However, current ILD diagnosis is dependent on regular screening with high-resolution CT and complete pulmonary function testing. These bring significant cumulative radiation exposure risk and the risk for being compromised by common extra-parenchymal co-morbidities, respectively. Serum biomarkers hold promise as a minimally invasive tool to help identify SSc-ILD in a timely manner.
Jee and colleagues’ findings are consistent with prior research identifying three biomarkers — SP-D, Ca15-3, ICAM-1 — as responsive to endothelial and epithelial cell injury, known as a common trigger of fibrogenesis in SSc-ILD. Combining these biomarkers into a simple composite index strengthened their performance in identifying ILD from non-ILD. Furthermore, the authors suggest that this composite index is more reflective of the complex clinical and molecular heterogeneity of SSc-ILD, and therefore may be less susceptible to genetic or environmental confounders than an individual biomarker.

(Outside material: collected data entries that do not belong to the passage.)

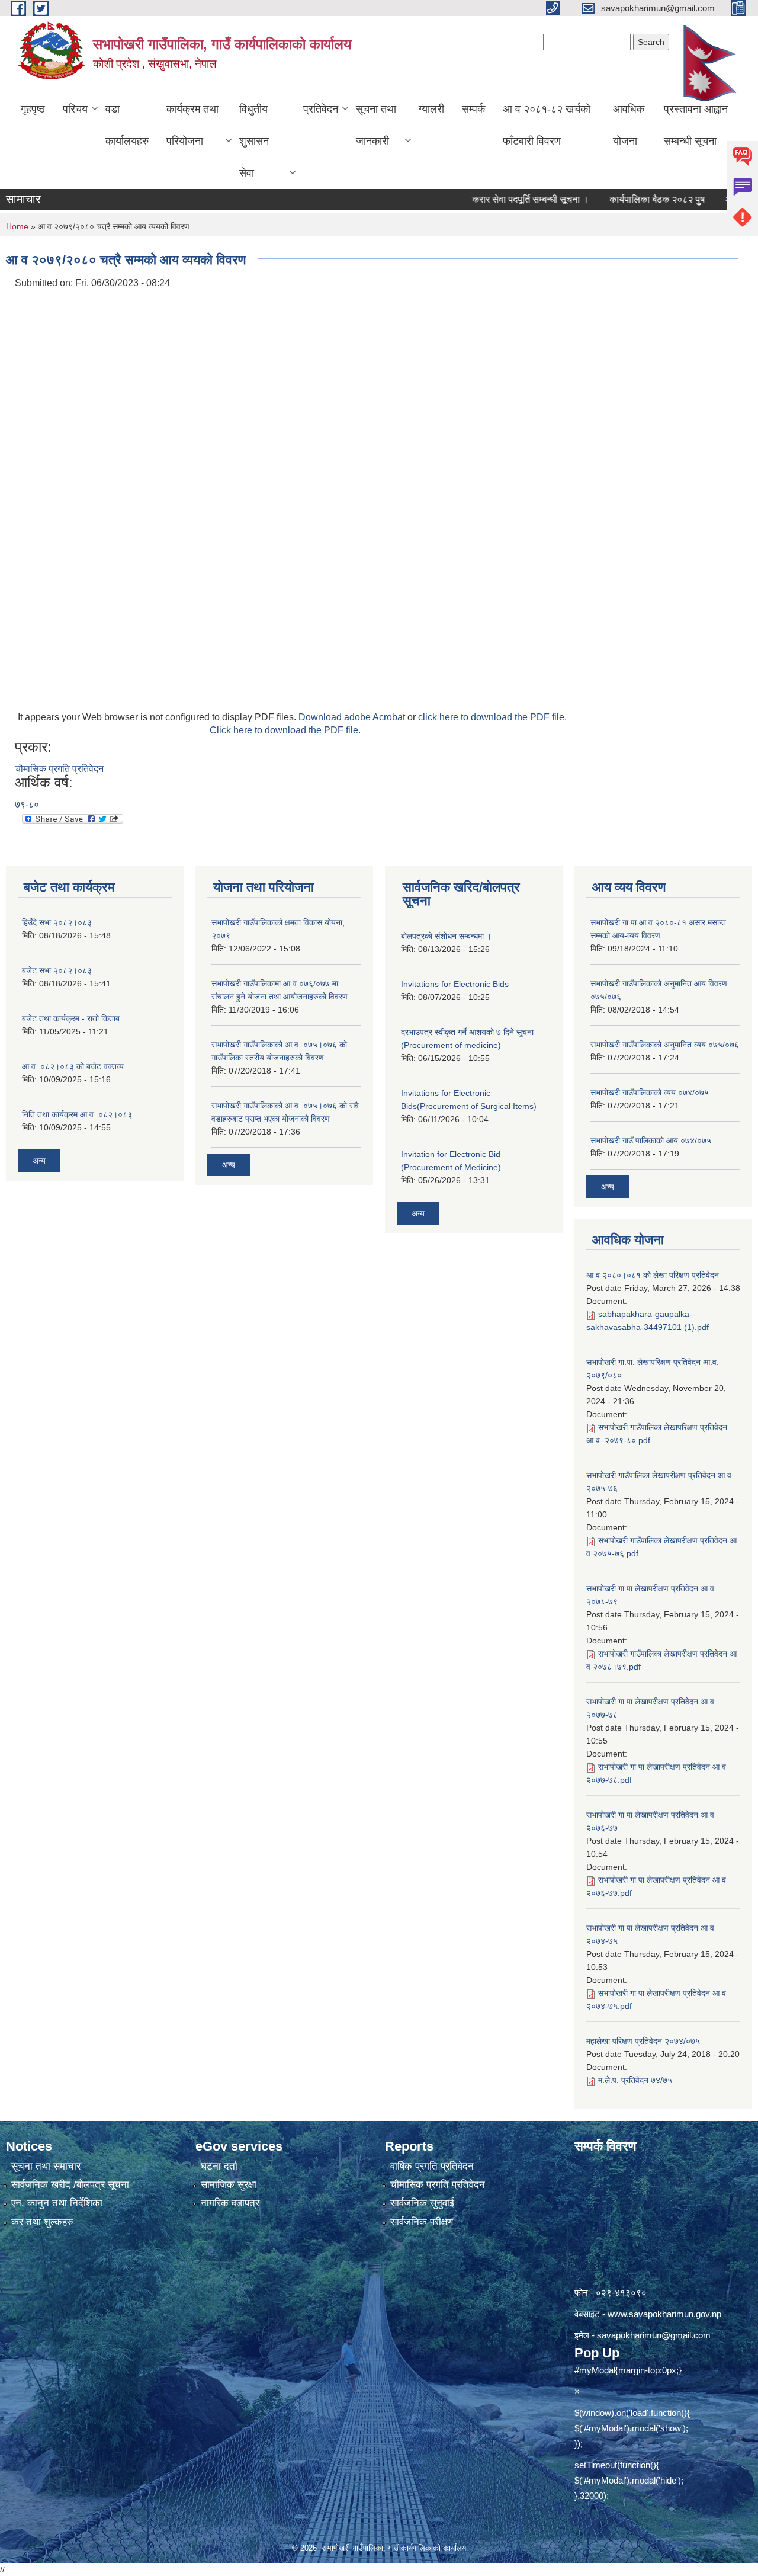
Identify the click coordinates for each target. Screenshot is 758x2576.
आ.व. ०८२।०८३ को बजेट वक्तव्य (73, 1066)
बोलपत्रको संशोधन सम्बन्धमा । (446, 936)
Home (17, 226)
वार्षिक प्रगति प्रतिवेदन (432, 2166)
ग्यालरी (431, 109)
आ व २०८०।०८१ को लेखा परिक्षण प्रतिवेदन (652, 1275)
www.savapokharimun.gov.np (664, 2314)
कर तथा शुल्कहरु (42, 2222)
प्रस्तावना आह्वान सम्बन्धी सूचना (696, 125)
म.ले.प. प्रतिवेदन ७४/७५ (635, 2080)
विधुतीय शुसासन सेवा (254, 141)
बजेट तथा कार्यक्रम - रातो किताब (71, 1018)
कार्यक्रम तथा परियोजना (192, 125)
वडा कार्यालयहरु (127, 125)
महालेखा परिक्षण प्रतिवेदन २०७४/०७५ (643, 2041)
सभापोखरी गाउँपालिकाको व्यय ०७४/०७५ (649, 1092)
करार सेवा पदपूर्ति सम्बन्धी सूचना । (494, 199)
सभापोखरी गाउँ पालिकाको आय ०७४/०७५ (650, 1140)
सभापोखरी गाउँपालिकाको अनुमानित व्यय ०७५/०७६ (664, 1044)
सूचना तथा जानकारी (376, 125)
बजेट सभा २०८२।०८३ (57, 970)
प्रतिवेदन (320, 109)
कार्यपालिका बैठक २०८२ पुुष (621, 199)
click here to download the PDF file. (492, 717)
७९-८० (27, 804)
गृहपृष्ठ (33, 109)
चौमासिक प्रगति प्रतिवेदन (59, 769)
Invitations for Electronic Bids (455, 984)
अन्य (39, 1160)
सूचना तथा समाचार (46, 2166)
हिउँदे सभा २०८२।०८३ (57, 922)
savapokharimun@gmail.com (654, 2335)
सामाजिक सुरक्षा (228, 2184)
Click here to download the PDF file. (285, 730)
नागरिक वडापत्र (230, 2203)
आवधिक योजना (628, 125)
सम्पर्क (473, 109)
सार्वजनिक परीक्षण (421, 2222)
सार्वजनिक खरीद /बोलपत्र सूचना (70, 2184)
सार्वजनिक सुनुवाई (422, 2203)
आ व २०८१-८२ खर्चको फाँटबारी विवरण (546, 125)
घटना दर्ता (219, 2166)
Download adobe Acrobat (352, 717)
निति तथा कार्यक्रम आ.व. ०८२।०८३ (77, 1114)
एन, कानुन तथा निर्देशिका (56, 2203)
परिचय (75, 109)
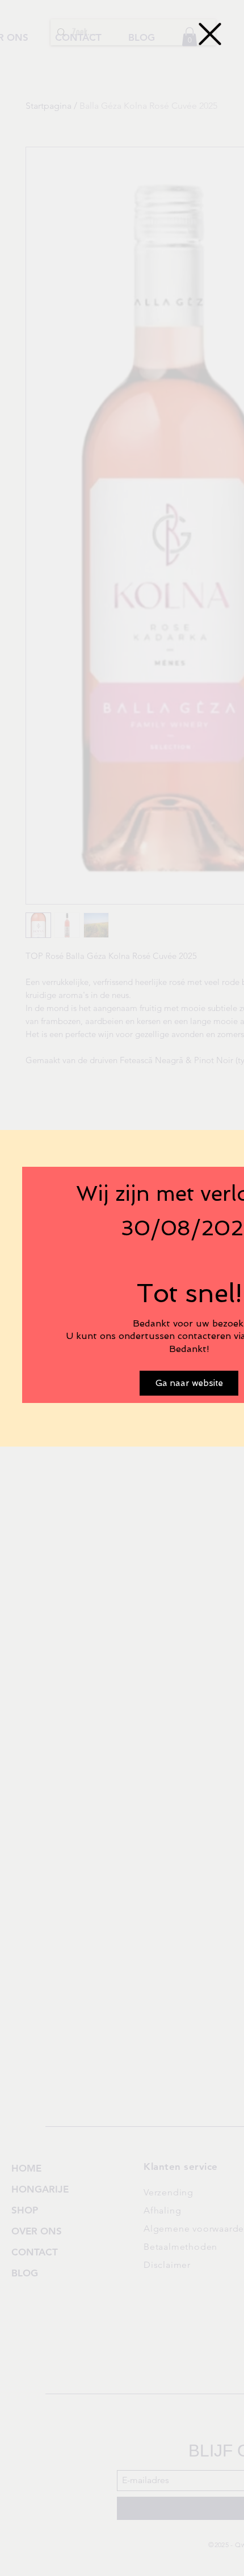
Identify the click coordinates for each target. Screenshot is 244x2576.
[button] (210, 34)
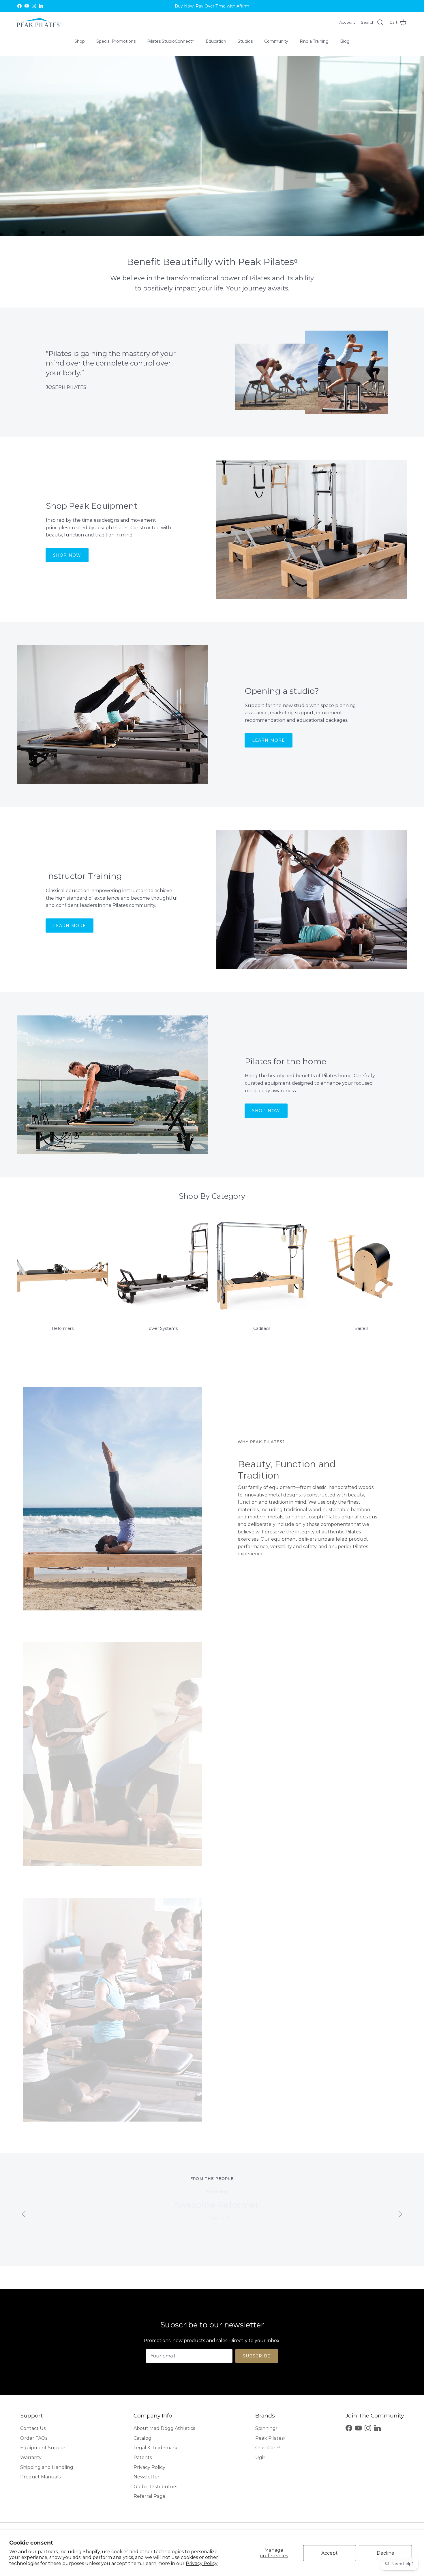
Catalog (142, 2438)
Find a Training (314, 41)
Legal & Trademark (155, 2447)
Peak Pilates (270, 2438)
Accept (329, 2553)
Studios (245, 41)
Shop (79, 41)
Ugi (260, 2457)
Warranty (31, 2457)
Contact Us (33, 2428)
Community (276, 41)
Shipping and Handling (46, 2467)
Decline (385, 2553)
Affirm (243, 6)
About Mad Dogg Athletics (164, 2428)
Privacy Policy (201, 2563)
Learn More (268, 740)
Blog (345, 41)
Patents (143, 2457)
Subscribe (257, 2356)
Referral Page (150, 2496)
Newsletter (147, 2477)
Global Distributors (155, 2486)
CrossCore (267, 2447)
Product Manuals (40, 2477)
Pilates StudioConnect (170, 41)
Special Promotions (116, 41)
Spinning (266, 2428)
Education (216, 41)
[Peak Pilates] (39, 22)
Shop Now (67, 555)
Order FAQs (33, 2438)
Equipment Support (43, 2447)
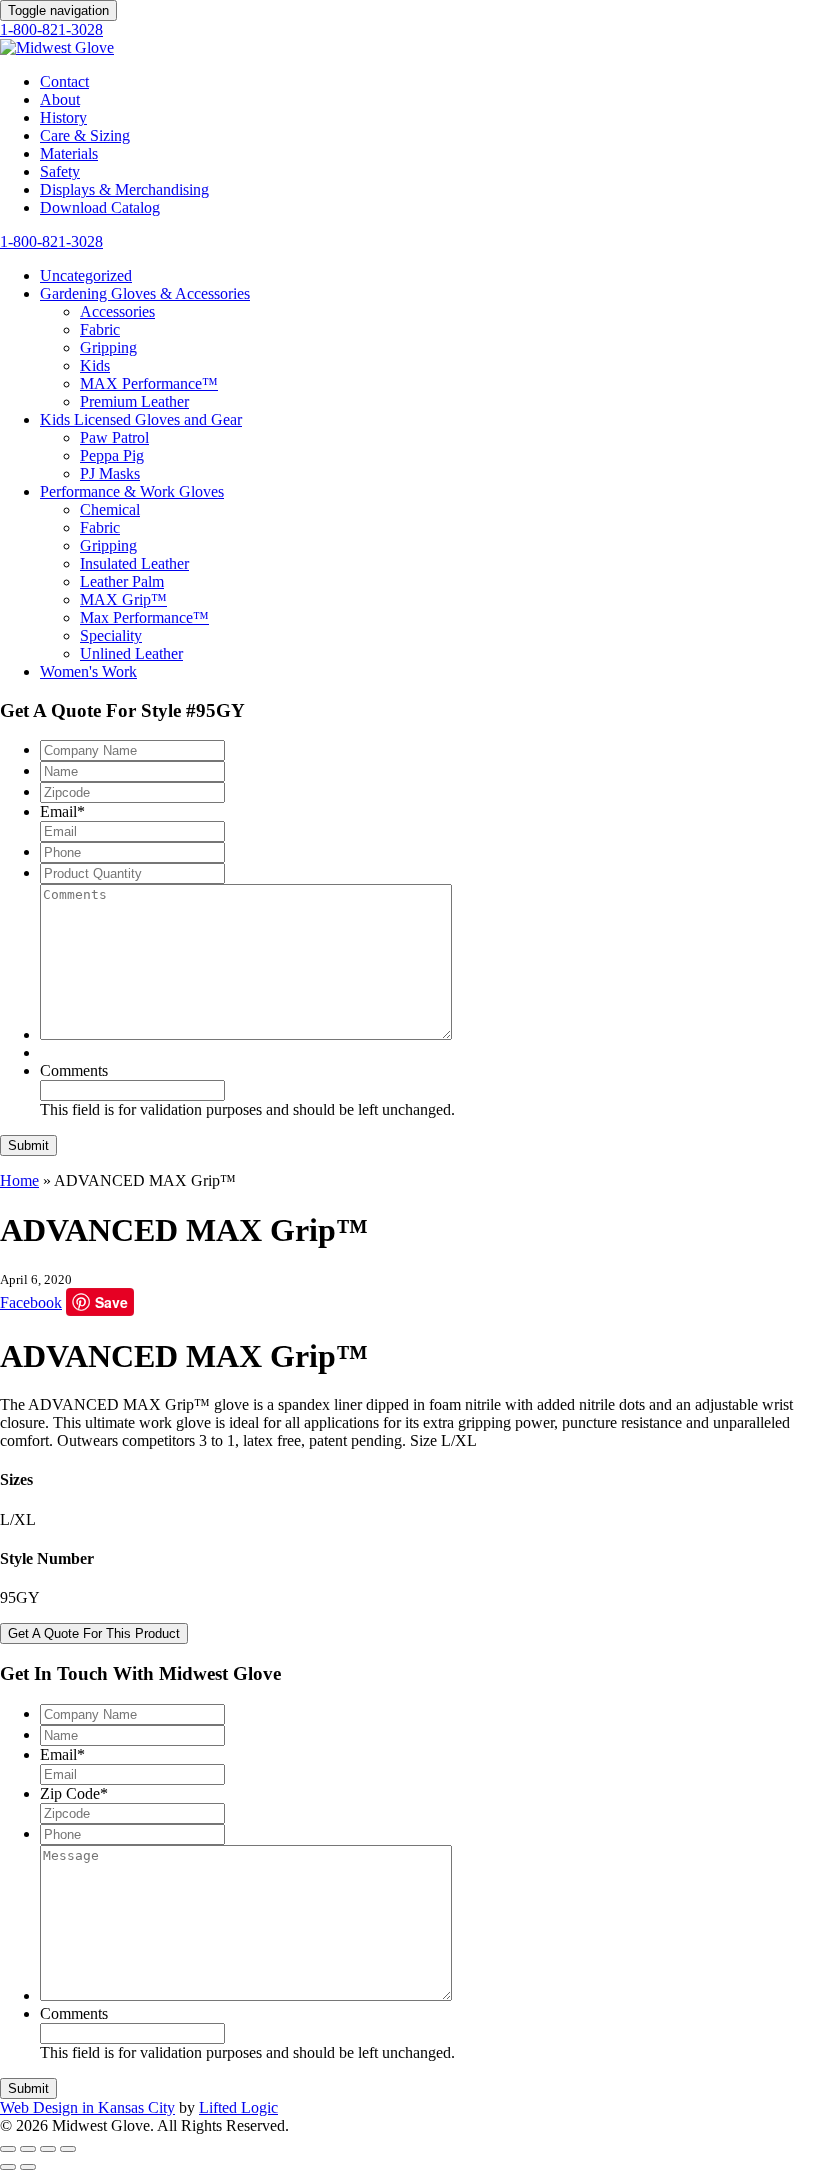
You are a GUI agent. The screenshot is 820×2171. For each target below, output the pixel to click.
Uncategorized (86, 275)
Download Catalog (100, 207)
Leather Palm (122, 581)
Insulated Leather (134, 563)
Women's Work (88, 671)
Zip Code (74, 1793)
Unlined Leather (131, 653)
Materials (69, 153)
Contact (64, 81)
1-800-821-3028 (51, 29)
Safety (60, 171)
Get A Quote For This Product (94, 1633)
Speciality (111, 635)
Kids (95, 365)
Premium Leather (134, 401)
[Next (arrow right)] (28, 2167)
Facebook (31, 1302)
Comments (74, 1070)
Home (19, 1180)
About (60, 99)
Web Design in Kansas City (87, 2107)
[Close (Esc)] (8, 2149)
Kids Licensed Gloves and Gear (141, 419)
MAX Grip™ (123, 599)
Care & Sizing (85, 135)
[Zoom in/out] (68, 2149)
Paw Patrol (114, 437)
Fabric (100, 329)
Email (62, 811)
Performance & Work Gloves (132, 491)
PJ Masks (110, 473)
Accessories (117, 311)
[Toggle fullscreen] (48, 2149)
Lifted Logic (238, 2107)
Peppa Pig (112, 455)
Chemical (110, 509)
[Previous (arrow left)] (8, 2167)
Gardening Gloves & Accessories (145, 293)
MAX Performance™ (149, 383)
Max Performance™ (144, 617)
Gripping (108, 347)
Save (111, 1302)
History (63, 117)
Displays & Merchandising (124, 189)
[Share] (28, 2149)
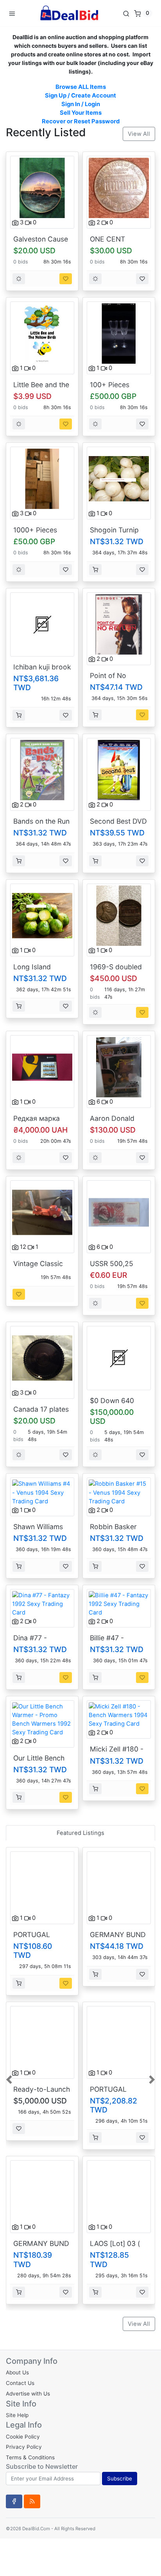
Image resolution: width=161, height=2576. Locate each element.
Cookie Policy (23, 2436)
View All (139, 133)
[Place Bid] (19, 278)
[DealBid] (68, 13)
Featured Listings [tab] (80, 1832)
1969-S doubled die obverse (116, 971)
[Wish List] (65, 278)
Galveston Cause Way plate (40, 243)
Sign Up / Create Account (80, 95)
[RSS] (32, 2501)
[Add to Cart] (95, 569)
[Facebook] (14, 2501)
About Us (17, 2372)
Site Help (17, 2415)
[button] (9, 2079)
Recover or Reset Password (81, 121)
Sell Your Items (81, 112)
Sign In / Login (80, 104)
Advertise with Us (28, 2393)
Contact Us (20, 2383)
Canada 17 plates (41, 1409)
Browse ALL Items (80, 86)
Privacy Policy (24, 2447)
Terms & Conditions (30, 2457)
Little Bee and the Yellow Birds (41, 389)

High-resolution CT and complete pulmonary function testing will remain necessary for diagnosis, but the authors suggest that the biomarker index will add additional point-of-care testing to guide assessment when standard work-up is indeterminant. This research establishes accurate prediction of SSc-ILD diagnosis at baseline. Further work needs to be done to assess the utility of serial biomarker index measurements to monitor disease severity over time. However, this research brings to bear welcome, valuable objective data to a difficult to diagnose condition.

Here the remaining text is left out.